Reconstitution of lipoproteins. II. Lipid–protein interaction between dimyristoyl-lecithin and dimyristoyl-lecithin:cholesterol vesicles and purified apolipoprotein C-I and C-III2 studied by isomeric spin-labelled lecithins

Abstract

The reconstitution of purified apolipoprotein C-I and C-III2 with sn-3-dimyristoyl-lecithin and sn-3-dimyristoyl-lecithin:cholesterol (10:1) vesicles was studied by electron spin resonance spectroscopy using isomeric 5′-, 12′-, and 16′-(N-oxyl-4″,4″-dimethyloxazolidine)stearoyl spin-labelled lecithin probes. Results obtained from the temperature-induced changes of lipoprotein recombinants showed the hydrophilic nature of the lipid–protein interactions.
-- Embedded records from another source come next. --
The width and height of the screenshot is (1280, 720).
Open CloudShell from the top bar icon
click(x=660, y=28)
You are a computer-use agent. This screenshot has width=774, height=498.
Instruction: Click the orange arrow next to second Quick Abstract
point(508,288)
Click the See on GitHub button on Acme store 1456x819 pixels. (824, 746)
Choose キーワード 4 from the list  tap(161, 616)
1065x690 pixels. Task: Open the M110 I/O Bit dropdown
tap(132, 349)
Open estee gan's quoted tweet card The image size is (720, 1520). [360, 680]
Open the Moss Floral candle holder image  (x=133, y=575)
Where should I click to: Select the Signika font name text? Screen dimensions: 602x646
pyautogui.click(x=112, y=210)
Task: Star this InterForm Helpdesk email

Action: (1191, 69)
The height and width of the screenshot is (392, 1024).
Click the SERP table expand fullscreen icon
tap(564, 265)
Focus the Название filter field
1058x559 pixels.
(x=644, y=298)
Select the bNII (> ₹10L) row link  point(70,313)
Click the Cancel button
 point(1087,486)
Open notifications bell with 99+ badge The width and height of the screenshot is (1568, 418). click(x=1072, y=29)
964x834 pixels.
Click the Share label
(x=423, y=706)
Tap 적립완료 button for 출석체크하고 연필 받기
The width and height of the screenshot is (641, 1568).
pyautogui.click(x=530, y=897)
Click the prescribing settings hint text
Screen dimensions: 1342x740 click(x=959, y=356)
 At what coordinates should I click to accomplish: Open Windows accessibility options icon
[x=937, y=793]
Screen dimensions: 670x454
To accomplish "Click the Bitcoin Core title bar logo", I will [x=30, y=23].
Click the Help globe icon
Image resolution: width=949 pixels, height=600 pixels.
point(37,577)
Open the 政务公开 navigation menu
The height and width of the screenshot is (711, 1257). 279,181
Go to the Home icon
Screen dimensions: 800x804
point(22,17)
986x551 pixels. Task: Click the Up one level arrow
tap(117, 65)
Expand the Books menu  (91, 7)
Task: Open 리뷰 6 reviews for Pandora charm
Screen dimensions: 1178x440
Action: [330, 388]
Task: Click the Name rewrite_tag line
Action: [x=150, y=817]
The temperature-induced phospholipid phase transition, as measured by 5′-(N-oxyl-4″,4″-dimethyloxazolidine)stearoyl spin-labelled lecithin probe in recombinants containing apoprotein C-1 or apoprotein C-III2, is very broad and has a small cooperative unit indicative of extensive lipid–protein interactions occurring at the head group region of the phospholipid bilayer. When 12′- and 16′-(N-oxyl-4″,4″-dimethyloxazolidine)stearoyl spin-labelled lecithins are used as probes in the same system, similar sharper and more cooperative lipid phase changes are detected. These results indicate a surface location for both apoprotein C-I and apoprotein C-III2 with respect to the phospholipid bilayer in lipoprotein recombinants with and without cholesterol.